60-calendar-day deadline
SFDA has set a 60-calendar-day deadline for MDMA applicants to respond to inquiries from the regulator or from Conformity Assessment Bodies. Applicants needing additional time to address issues should provide justifications to SFDA. Otherwise, failure to meet the 60-day deadline will result in SFDA deleting the MDMA application in question. Although some manufacturers will be challenged to meet these requirements, the new deadline may reduce overall SFDA review and approval timeframes for MDMA applicants. It is noteworthy that SFDA is willing to enhance the transparency of the working mechanism for the deletion of applications due to repeated observations or delayed response.
SFDA Technical Files Assessment
As per the new regulation, more “technical files” will be required from the manufacturers to provide evidence of compliance to a certain route.

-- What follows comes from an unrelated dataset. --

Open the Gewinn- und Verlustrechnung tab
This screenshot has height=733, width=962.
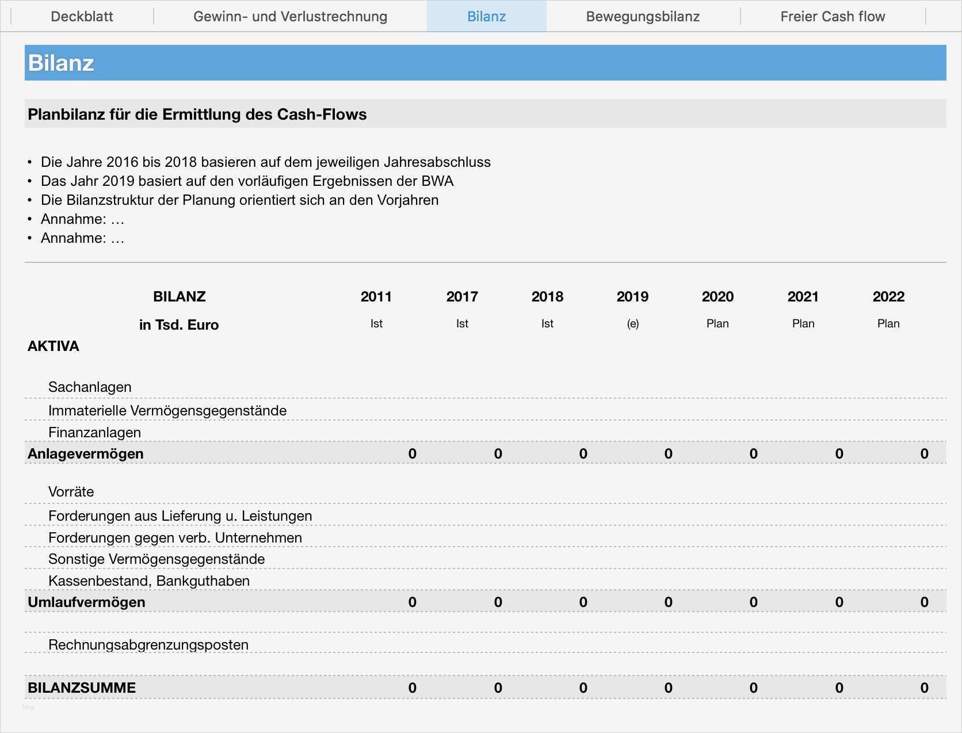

Thus, the manufacturer has to provide the following:
- The Technical File document in which the intended use and clinical benefits are stated to each device.
- Post-Market Surveillance (PMS) plan and report for each device.

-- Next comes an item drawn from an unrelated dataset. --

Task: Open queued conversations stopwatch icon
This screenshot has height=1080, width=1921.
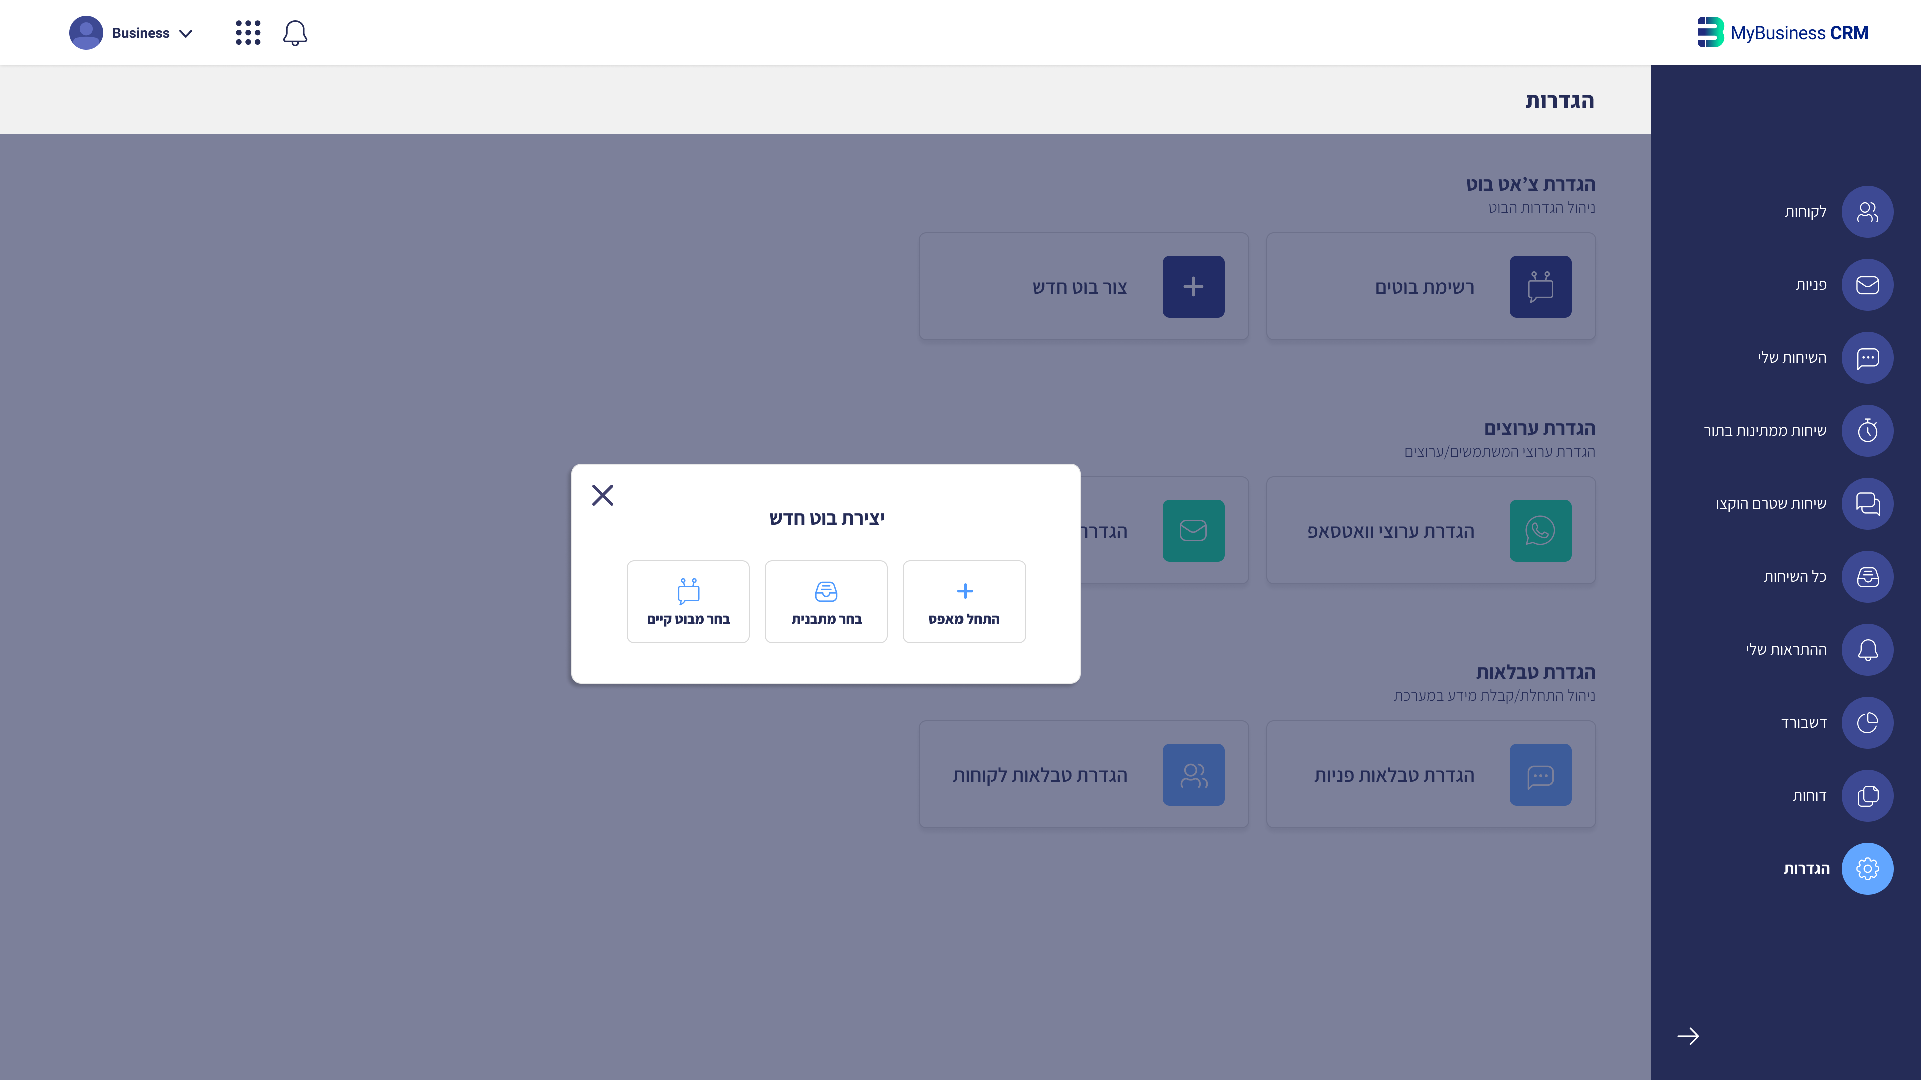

- Risk management report and plan.
- Classification and compliance check list.
- Clinical evaluation report.
- Post marketing clinical follow up.
- The new regulations (MDS-G5)
The published (MDS-G5)
Guidance on Requirements for Medical Device Listing and Marketing Authorization Requirements describes the conditions to be assessed by the authority when deciding on the possibility of marketing authorization required by the medical device manufacturer or its authorized representative to be allowed to place the device on the Saudi market. The guidance also provides information regarding general requirements and essential principles to be applied at each step of the medical device’s lifecycle.
New product approval validity and fees
The expiry date of the product approvals used to depend on the expiry of the manufacturer certificates and maximum of 3 years. However, the new system will issue an approval for 3 years consistently, and fees for review will depend on the number of items in the application.
New guidance for innovative devices and standards
The SFDA also released two new guidance documents. Guidance on Innovative Medical Devices that specifies the designation criteria for innovative medical devices and outlines a priority review procedure for them, with the stated intention of maintaining both safety evaluation and rapid market access. The second document describes over 350 standards, which are recognised by the SFDA that can be used in support of premarket submissions.